When it comes to ChatGPT, though, Rewind has to send some of your data to the cloud in order to process your question and get useful answers. Siroker says the goal is to figure out how to do that in the least intrusive way possible. But what does that look like? “I’m obsessed with that question,” he says. “I think nobody’s figured out how to tightrope that balance between convenience and privacy in a way that generates enough value that people are excited about it, but doesn’t hinder their adoption in a way that feels creepy or scary.” He said privacy was the primary constraint in developing ChatGPT For Me, and finding the right balance is actually “the key technological insight here that will allow this to be adopted by not just tech enthusiasts, but mainstream users.”

What the company landed on was to take your ChatGPT prompt — something like “what did I do last Friday” — and first query your Rewind database for a list of the relevant information. That information is then sent to OpenAI’s ChatGPT servers as text; Siroker says no video, screenshots, or audio files are ever sent anywhere. “Then that query is processed, the text is sent back to Rewind, and we interpret those results and reference your local data.”

Make no mistake, this is still a big tradeoff.

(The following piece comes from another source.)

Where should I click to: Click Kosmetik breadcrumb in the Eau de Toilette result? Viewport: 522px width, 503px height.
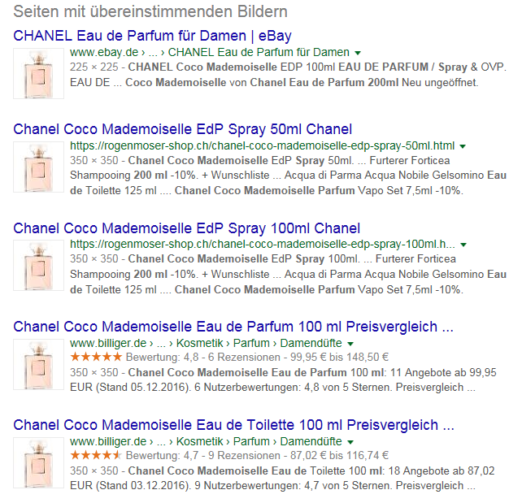click(200, 441)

You may not be sending screenshots to OpenAI, but you’re still sending the text they contain. That means you’re trusting Rewind to pick the right things and send them in a responsible way — and trusting OpenAI to be a good steward and processor of that data. And it raises other even thornier questions: should you be able to upload information about private conversations you had with people without their permission? I won’t lie, it was slightly odd to see ChatGPT tell me about the email I’d sent Siroker. Rewind has been through this before, actually: when it first launched, it was using a cloud service to transcribe the audio on your computer, which didn’t go over well with users. So Rewind turned off audio transcriptions until it could do them on your device. (Which it does using OpenAI’s Whisper API.)  

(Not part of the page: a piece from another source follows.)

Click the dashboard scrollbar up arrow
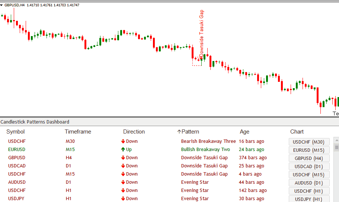 pos(336,140)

Someday, large language models like GPT-4 will also be able to run locally on your device and won’t require any data to be sent anywhere

Someday, Siroker reckons, large language models like GPT-4 will also be able to run locally on your device and won’t require any data to be sent anywhere. That day may even come soon. But for now, he figures all he can do is be crystal clear about what’s happening and let users decide what they’re comfortable with. “I take the view that many of our users don’t even realize the risks when it comes to privacy,” he says. “So I feel like I have a higher obligation, as somebody who deeply understands how it works… I need to be a good shepherd of it.”

Rewind’s “search engine for your life” has always been a bit of a controversial idea, though Siroker says more people are coming around all the time. As the models get better, and as our digital lives become ever more distributed and complicated, we’re going to need tools to help us make sense of it all. In fact, Siroker says, Rewind users have been clamoring for ChatGPT integration for months. “We have the most valuable pieces of data that can be used to help answer questions,” he says. “They have an amazing model that will help you do reasoning on it and answer them. As long as we can strike the right balance between privacy and convenience, I think we’ve got a killer product here.”

Whether Rewind or any other tool does in fact strike the right balance is up to you. And as long as you get to choose, Siroker figures, we’re still doing okay.